Lo primero que sorprende es que la difusión de fake news es percibida por la mayoría de la población de España, Francia, Reino Unido e Italia como un fenómeno frecuente. Así, opinan el 72 por ciento de los entrevistados en Francia, el 65 por ciento en Reino Unido, el 56 por ciento en España, y el 51 por ciento en Italia. Sin embargo, en Alemania, solo un 28 por ciento lo percibe como un fenómeno frecuente y un 45 por ciento lo ven como un suceso ocasional.

El porcentaje de población que cree que las fake news son un fenómeno residual, es muy reducido, lo que demuestra que en poco tiempo la ciudadanía ha tomado conciencia de lo que son estas noticias falsas. Aunque otra cuestión, es si cuentan con programas o elementos para poder combatirlas.

Pero los ciudadanos no solo son conscientes de las fake news, sino que también señalan con claridad a los que creen que son los mayores responsables de la difusión de estas. ¿Y quienes son? Principalmente las redes sociales y las empresas tecnológicas como Google o Facebook. Así lo creen el 88 por ciento y el 81 por ciento en Francia; el 80 por ciento y el 73 por ciento en Reino Unido; el 74 por ciento y el 68 por ciento en España; y el 74 y 70 por ciento en Alemania. Después a cierta distancia, los grandes grupos de comunicación global y los medios nacionales.

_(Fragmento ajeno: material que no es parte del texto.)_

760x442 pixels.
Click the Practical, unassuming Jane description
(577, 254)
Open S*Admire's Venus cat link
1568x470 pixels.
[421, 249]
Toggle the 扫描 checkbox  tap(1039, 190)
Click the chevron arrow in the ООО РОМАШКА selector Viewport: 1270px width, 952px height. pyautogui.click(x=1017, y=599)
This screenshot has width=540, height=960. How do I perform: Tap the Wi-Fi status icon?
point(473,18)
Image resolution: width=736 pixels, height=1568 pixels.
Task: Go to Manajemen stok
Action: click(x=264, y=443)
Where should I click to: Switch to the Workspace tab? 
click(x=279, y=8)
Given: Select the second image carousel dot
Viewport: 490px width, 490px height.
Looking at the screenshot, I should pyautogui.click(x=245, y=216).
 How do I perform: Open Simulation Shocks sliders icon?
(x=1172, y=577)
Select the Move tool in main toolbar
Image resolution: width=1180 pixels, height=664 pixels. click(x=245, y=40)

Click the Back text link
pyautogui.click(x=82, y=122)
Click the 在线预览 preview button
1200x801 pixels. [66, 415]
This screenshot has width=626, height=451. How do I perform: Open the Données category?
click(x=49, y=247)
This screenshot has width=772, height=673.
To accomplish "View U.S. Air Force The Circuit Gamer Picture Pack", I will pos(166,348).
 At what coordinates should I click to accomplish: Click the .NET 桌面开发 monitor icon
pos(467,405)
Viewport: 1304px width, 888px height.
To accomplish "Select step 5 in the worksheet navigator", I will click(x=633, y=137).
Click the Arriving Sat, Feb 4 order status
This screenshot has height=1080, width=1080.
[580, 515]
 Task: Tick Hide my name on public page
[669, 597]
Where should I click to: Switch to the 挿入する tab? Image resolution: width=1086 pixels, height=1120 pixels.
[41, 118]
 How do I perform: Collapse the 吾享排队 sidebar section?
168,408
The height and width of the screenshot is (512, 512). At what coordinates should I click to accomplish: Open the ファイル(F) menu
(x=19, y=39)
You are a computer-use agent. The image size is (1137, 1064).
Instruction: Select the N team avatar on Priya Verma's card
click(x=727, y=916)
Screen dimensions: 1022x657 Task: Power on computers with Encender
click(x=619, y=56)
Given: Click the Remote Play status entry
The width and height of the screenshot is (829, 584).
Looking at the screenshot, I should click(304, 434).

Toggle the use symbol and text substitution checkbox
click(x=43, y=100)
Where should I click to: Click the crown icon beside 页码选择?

La manipulación en línea y las fake news suponen una amenaza para la sociedad y para las personas. Una amenaza que cada vez va a más y es más intrusiva. Una amenaza real que aprovecha el conocimiento de aspectos vulnerables de las personas. Una amenaza que tiene que ser destruida legal y globalmente para evitar el uso ilícito, ilegal o inmoral de los datos personales para manipular e influir tanto en el comportamiento individual como colectivo.

Nos estamos jugando la democracia. Nos estamos jugando la convivencia.